Womansplaining Supervised Learning
😊 Let’s begin…
Deep learning algorithms can be trained in several ways. These types of learning include: supervised learning, unsupervised learning, semi-supervised learning, and reinforcement learning.
🔍 So what is supervised learning?
Supervised learning uses labeled data 🗂️ as input into the deep learning model. If successfully trained, the model, when given new input data, accurately predicts the label of the data. Labeled data 🗂️ simply refers to data with a pair of values: the item and the label.
👩🏫 Let’s look at some classification examples…
Let’s say we have a dataset consisting of dog 🐕 and cat 🐈 photos. We want the deep learning algorithm to classify the images as “cat” or “dog”. In this classification task, each image 🖼️ in the dataset would contain a label: cat or dog. If the algorithm is trained successfully, it will, when shown an image, output the correct image label.
As another example, let’s say we’re tasked with predicting whether patients have a brain 🧠 tumor based on MRI scans. To train the model with supervised learning, radiologists will generate a dataset of MRI images labeled either as “tumor” or “no tumor”. If trained well, the model will be able to predict the correct label for each of the MRI scans.

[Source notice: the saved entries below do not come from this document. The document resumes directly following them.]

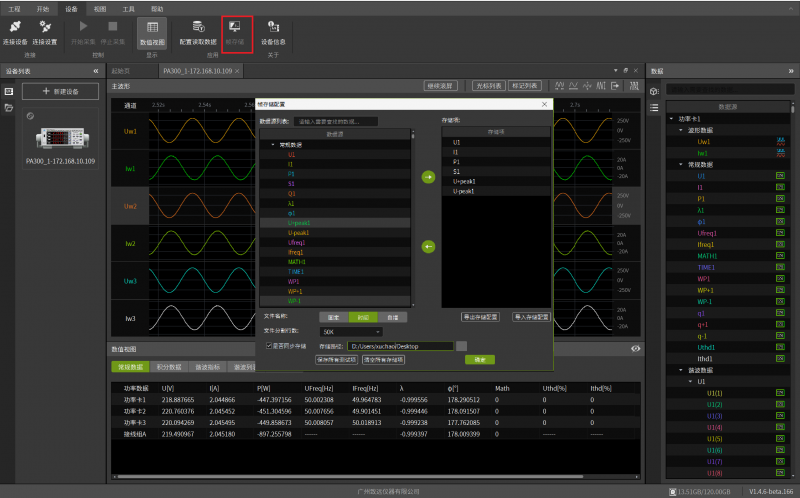Add selected item using the green right arrow
The height and width of the screenshot is (498, 800).
tap(428, 177)
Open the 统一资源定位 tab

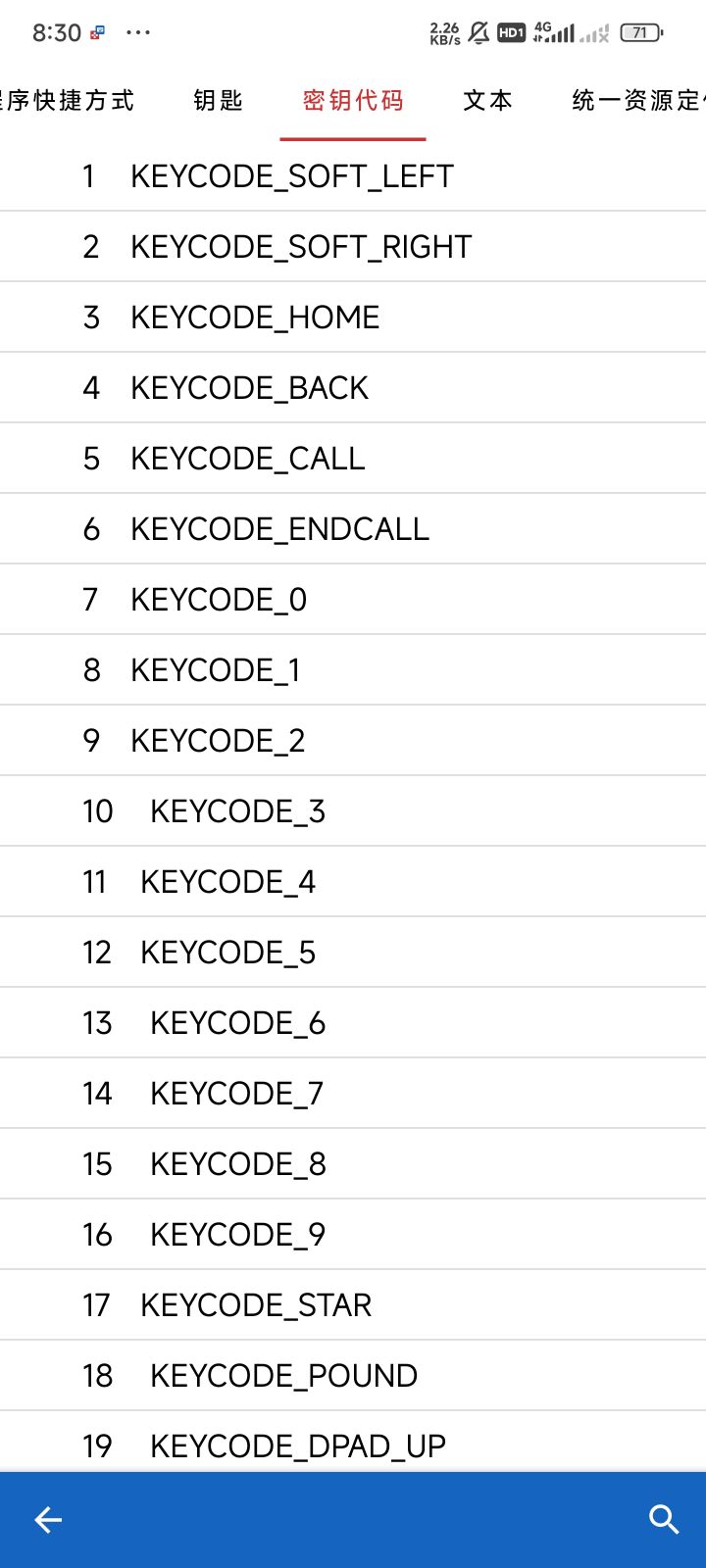pos(637,100)
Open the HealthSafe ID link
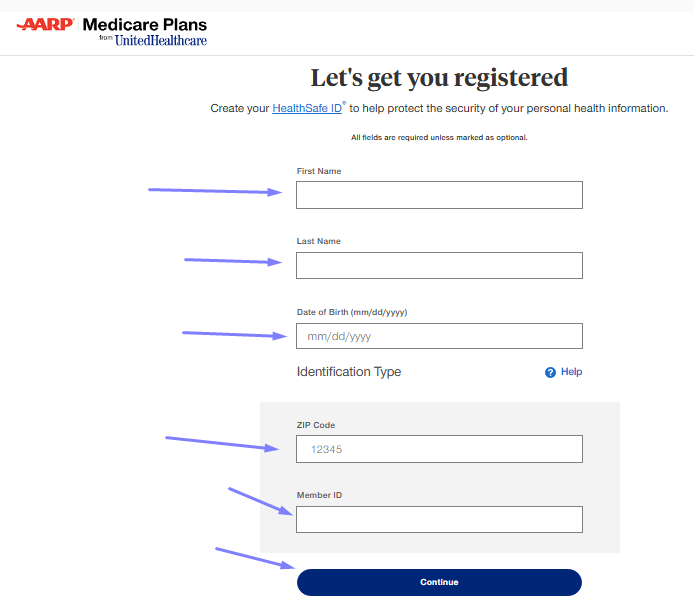Image resolution: width=694 pixels, height=611 pixels. pyautogui.click(x=307, y=108)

Datasets for supervised learning do not have to be images though. The data only needs to be labeled. A common example of supervised learning at work can be seen in spam detection. When you get an email 📧 in your Gmail, you can flag 🚩 it as spam, by clicking the octagonal 🛑 shape, or not spam, by leaving the email alone. Over time, Gmail learns to detect spam messages by looking at which emails you flag 🚩 as spam or not. Consequently, it automatically places spam messages into your junk 🗑️ folder.
📉 How is accuracy measured?
In supervised learning, a model should be able to correctly predict the label. A loss function is used to measure the accuracy of the deep learning model. The model continues to adjust and learn until a sufficiently small error 📉, or loss function, is achieved.
📈 These algorithms also perform regression.
Supervised learning algorithms can do more than simple classification tasks. Regression problems can also be handled with supervised learning algorithms. Here, the model tries to predict an output variable based on the input data.
As an example, let’s say we want to predict the temperature on a certain day. We’ll feed the network a variety of input data that might contain information about humidity, air temperature 🌡️, wind speed 🌬️, probability of rain 🌧️, etc. These variables will be associated with an output label: the temperature on that day 🌡️. If successfully trained, the model should be able to predict the temperature based on these input variables.
🔍 What supervised learning algorithms exist?
A range of supervised learning algorithms exist. The most common algorithms include: support-vector machines, linear regression, logistic regression, naive bayes, neural networks, and decision trees. More detail on the specifics of these algorithms will be presented in another post.
🗒️ So what did you just read?
Machines learn in a variety of ways. In supervised learning, labeled datasets 🗂️ are used to train algorithms, which should correctly predict some output, typically measured by a loss function 📉. Many different supervised learning algorithms exist and are used to solve classification or regression problems. In subsequent posts, I’ll delve deeper into other methods of learning, including unsupervised, semi-supervised, and reinforcement learning methods.